Requirement: Rewrite the items below, changing every "How do I perform" to "How can I carry out" and keeping everything else the same. Omit the pictures from your answer.

— Start of Raw data —

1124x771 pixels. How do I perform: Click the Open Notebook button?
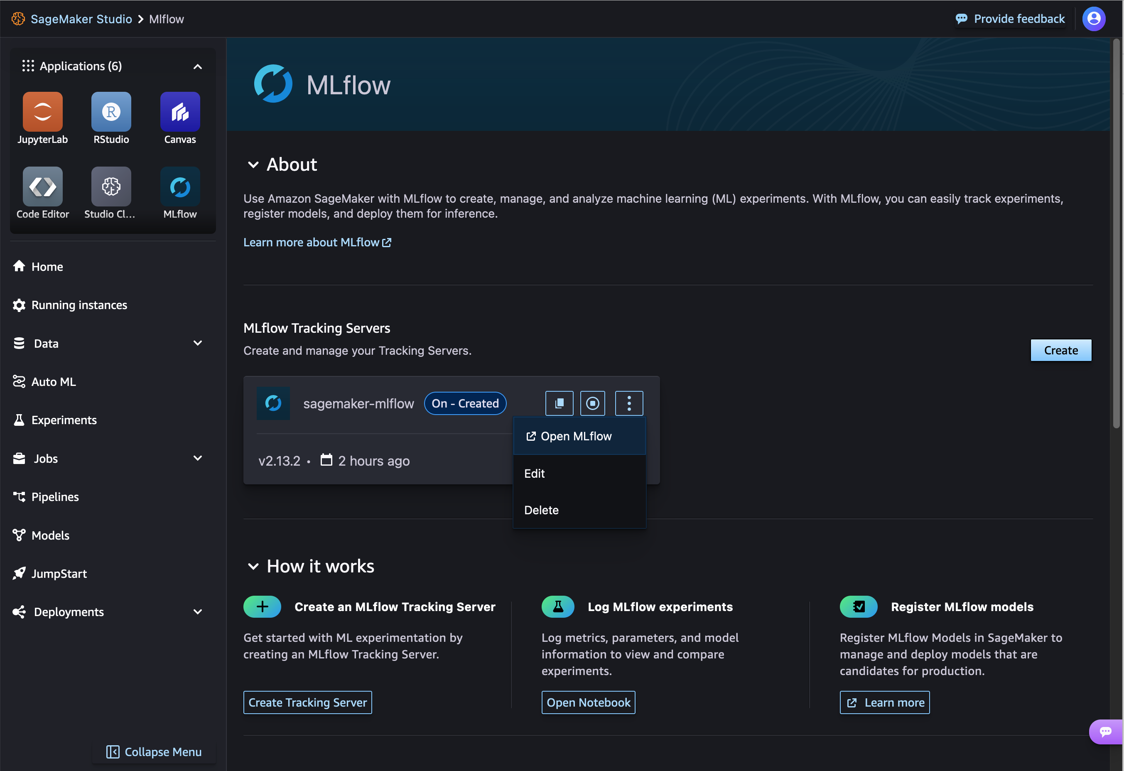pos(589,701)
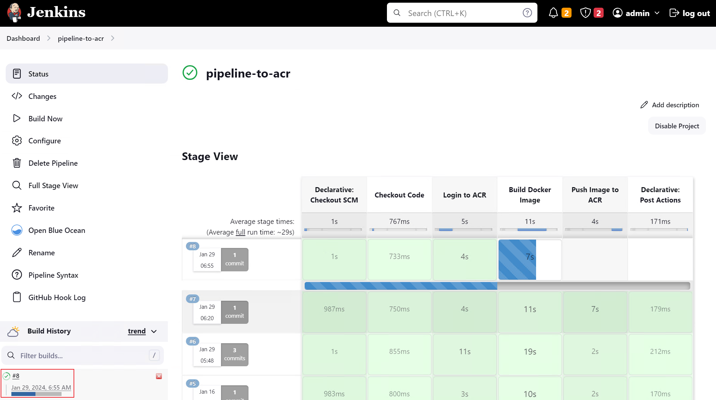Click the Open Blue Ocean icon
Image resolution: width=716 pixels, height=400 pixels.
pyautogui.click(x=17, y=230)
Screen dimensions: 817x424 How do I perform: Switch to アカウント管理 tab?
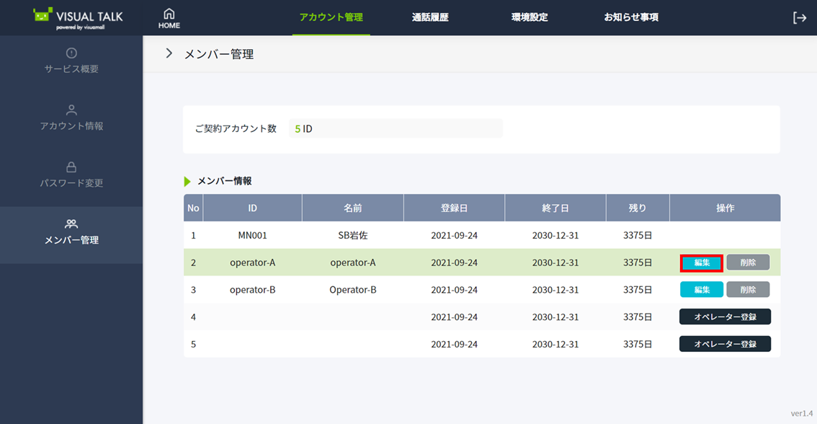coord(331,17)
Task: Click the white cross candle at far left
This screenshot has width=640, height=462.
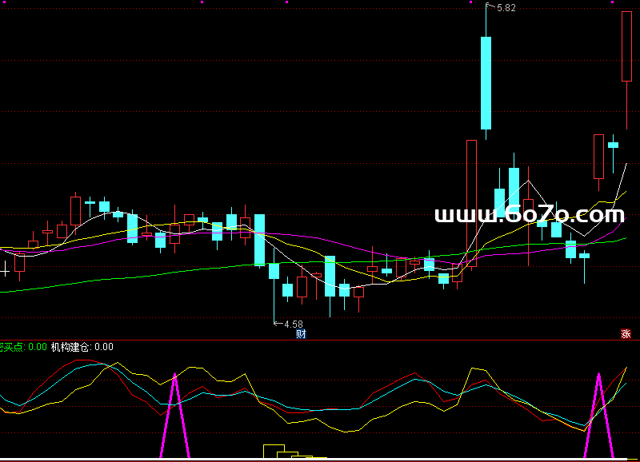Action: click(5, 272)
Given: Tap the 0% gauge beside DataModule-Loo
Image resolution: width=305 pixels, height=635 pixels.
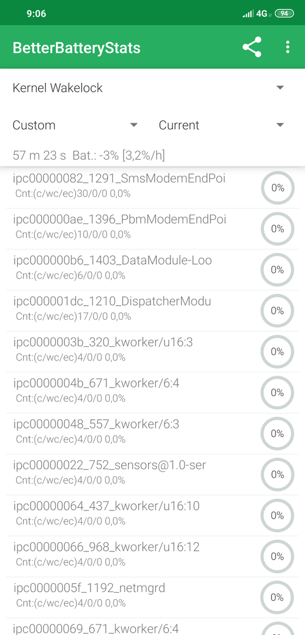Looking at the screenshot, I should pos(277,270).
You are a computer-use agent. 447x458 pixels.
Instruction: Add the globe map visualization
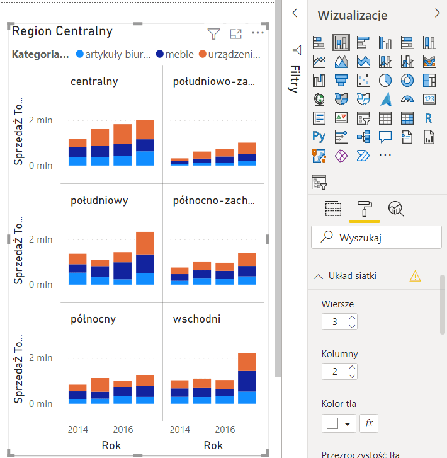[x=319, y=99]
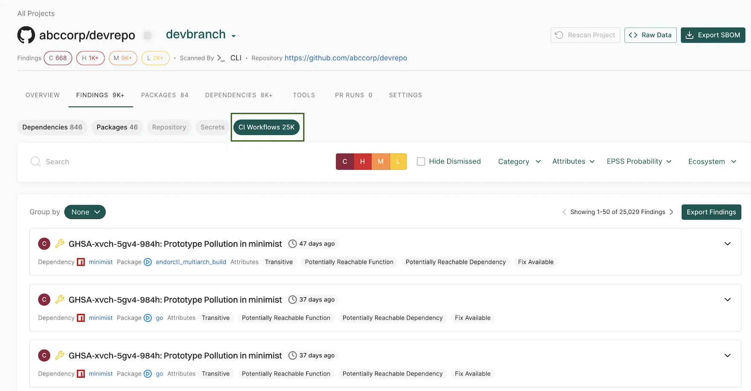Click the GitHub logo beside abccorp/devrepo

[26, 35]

— End of Raw data —

Solution for this exercise:
1124x771 pixels. How can I carry out: Click the Open Notebook button?
pos(589,701)
Click the Open Blue Ocean icon
Image resolution: width=716 pixels, height=400 pixels.
pyautogui.click(x=17, y=230)
Screen dimensions: 817x424 How can I carry out: Switch to アカウント管理 tab?
coord(331,17)
Task: Click the white cross candle at far left
This screenshot has width=640, height=462.
Action: click(5, 272)
Given: Tap the 0% gauge beside DataModule-Loo
Image resolution: width=305 pixels, height=635 pixels.
Looking at the screenshot, I should pos(277,270).
You are a computer-use agent. 447x458 pixels.
Instruction: Add the globe map visualization
[x=319, y=99]
Click the GitHub logo beside abccorp/devrepo

[26, 35]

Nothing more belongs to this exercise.